**PROBLEM REQUIREMENTS:** Retype every one of the entries below, word for word.

**GIVEN RECORDS:**
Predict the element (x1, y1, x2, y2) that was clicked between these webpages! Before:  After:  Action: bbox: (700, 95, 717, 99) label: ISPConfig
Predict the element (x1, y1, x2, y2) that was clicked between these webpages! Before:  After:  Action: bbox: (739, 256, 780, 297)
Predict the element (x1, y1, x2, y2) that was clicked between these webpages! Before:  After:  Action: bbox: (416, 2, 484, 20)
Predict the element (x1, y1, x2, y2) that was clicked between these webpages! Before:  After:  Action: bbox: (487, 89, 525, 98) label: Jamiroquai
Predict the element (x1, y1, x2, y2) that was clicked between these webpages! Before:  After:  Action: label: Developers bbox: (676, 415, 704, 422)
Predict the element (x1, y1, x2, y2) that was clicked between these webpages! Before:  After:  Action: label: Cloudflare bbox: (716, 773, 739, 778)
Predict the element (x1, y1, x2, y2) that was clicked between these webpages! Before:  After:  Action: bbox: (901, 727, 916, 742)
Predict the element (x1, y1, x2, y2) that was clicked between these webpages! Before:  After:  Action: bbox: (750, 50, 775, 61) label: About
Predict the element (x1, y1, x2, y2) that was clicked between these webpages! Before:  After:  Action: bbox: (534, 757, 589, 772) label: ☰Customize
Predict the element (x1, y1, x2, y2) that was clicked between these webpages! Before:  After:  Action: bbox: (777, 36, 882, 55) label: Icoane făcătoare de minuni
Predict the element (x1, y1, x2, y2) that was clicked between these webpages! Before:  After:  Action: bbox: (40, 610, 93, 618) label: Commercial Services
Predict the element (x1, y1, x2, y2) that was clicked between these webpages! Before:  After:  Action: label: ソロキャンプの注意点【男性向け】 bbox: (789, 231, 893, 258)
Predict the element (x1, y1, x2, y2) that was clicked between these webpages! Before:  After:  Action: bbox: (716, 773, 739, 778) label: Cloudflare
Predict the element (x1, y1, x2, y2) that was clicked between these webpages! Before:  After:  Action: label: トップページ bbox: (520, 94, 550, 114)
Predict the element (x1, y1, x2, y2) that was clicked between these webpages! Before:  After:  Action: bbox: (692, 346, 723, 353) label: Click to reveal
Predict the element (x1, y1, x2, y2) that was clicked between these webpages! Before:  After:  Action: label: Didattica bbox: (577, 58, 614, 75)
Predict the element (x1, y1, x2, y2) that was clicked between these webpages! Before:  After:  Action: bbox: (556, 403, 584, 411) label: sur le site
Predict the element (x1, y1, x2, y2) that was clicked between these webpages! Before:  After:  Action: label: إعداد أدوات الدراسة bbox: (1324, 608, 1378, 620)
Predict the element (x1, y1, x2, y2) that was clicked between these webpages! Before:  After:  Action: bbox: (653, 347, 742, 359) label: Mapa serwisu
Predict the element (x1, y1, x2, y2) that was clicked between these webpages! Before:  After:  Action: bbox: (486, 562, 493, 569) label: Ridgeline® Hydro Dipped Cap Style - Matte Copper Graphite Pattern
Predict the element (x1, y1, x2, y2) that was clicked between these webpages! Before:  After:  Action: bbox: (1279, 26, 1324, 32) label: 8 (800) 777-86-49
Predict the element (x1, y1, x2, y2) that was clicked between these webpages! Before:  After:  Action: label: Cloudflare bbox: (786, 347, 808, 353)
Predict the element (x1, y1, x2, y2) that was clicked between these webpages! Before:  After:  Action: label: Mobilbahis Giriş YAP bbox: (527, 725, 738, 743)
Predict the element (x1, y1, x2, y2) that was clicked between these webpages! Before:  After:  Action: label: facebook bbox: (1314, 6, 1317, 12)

**ANSWER TO THIS TASK:**
Predict the element (x1, y1, x2, y2) that was clicked between these webpages! Before:  After:  Action: bbox: (700, 95, 717, 99) label: ISPConfig
Predict the element (x1, y1, x2, y2) that was clicked between these webpages! Before:  After:  Action: bbox: (739, 256, 780, 297)
Predict the element (x1, y1, x2, y2) that was clicked between these webpages! Before:  After:  Action: bbox: (416, 2, 484, 20)
Predict the element (x1, y1, x2, y2) that was clicked between these webpages! Before:  After:  Action: bbox: (487, 89, 525, 98) label: Jamiroquai
Predict the element (x1, y1, x2, y2) that was clicked between these webpages! Before:  After:  Action: label: Developers bbox: (676, 415, 704, 422)
Predict the element (x1, y1, x2, y2) that was clicked between these webpages! Before:  After:  Action: label: Cloudflare bbox: (716, 773, 739, 778)
Predict the element (x1, y1, x2, y2) that was clicked between these webpages! Before:  After:  Action: bbox: (901, 727, 916, 742)
Predict the element (x1, y1, x2, y2) that was clicked between these webpages! Before:  After:  Action: bbox: (750, 50, 775, 61) label: About
Predict the element (x1, y1, x2, y2) that was clicked between these webpages! Before:  After:  Action: bbox: (534, 757, 589, 772) label: ☰Customize
Predict the element (x1, y1, x2, y2) that was clicked between these webpages! Before:  After:  Action: bbox: (777, 36, 882, 55) label: Icoane făcătoare de minuni
Predict the element (x1, y1, x2, y2) that was clicked between these webpages! Before:  After:  Action: bbox: (40, 610, 93, 618) label: Commercial Services
Predict the element (x1, y1, x2, y2) that was clicked between these webpages! Before:  After:  Action: label: ソロキャンプの注意点【男性向け】 bbox: (789, 231, 893, 258)
Predict the element (x1, y1, x2, y2) that was clicked between these webpages! Before:  After:  Action: bbox: (716, 773, 739, 778) label: Cloudflare
Predict the element (x1, y1, x2, y2) that was clicked between these webpages! Before:  After:  Action: label: トップページ bbox: (520, 94, 550, 114)
Predict the element (x1, y1, x2, y2) that was clicked between these webpages! Before:  After:  Action: bbox: (692, 346, 723, 353) label: Click to reveal
Predict the element (x1, y1, x2, y2) that was clicked between these webpages! Before:  After:  Action: label: Didattica bbox: (577, 58, 614, 75)
Predict the element (x1, y1, x2, y2) that was clicked between these webpages! Before:  After:  Action: bbox: (556, 403, 584, 411) label: sur le site
Predict the element (x1, y1, x2, y2) that was clicked between these webpages! Before:  After:  Action: label: إعداد أدوات الدراسة bbox: (1324, 608, 1378, 620)
Predict the element (x1, y1, x2, y2) that was clicked between these webpages! Before:  After:  Action: bbox: (653, 347, 742, 359) label: Mapa serwisu
Predict the element (x1, y1, x2, y2) that was clicked between these webpages! Before:  After:  Action: bbox: (486, 562, 493, 569) label: Ridgeline® Hydro Dipped Cap Style - Matte Copper Graphite Pattern
Predict the element (x1, y1, x2, y2) that was clicked between these webpages! Before:  After:  Action: bbox: (1279, 26, 1324, 32) label: 8 (800) 777-86-49
Predict the element (x1, y1, x2, y2) that was clicked between these webpages! Before:  After:  Action: label: Cloudflare bbox: (786, 347, 808, 353)
Predict the element (x1, y1, x2, y2) that was clicked between these webpages! Before:  After:  Action: label: Mobilbahis Giriş YAP bbox: (527, 725, 738, 743)
Predict the element (x1, y1, x2, y2) that was clicked between these webpages! Before:  After:  Action: label: facebook bbox: (1314, 6, 1317, 12)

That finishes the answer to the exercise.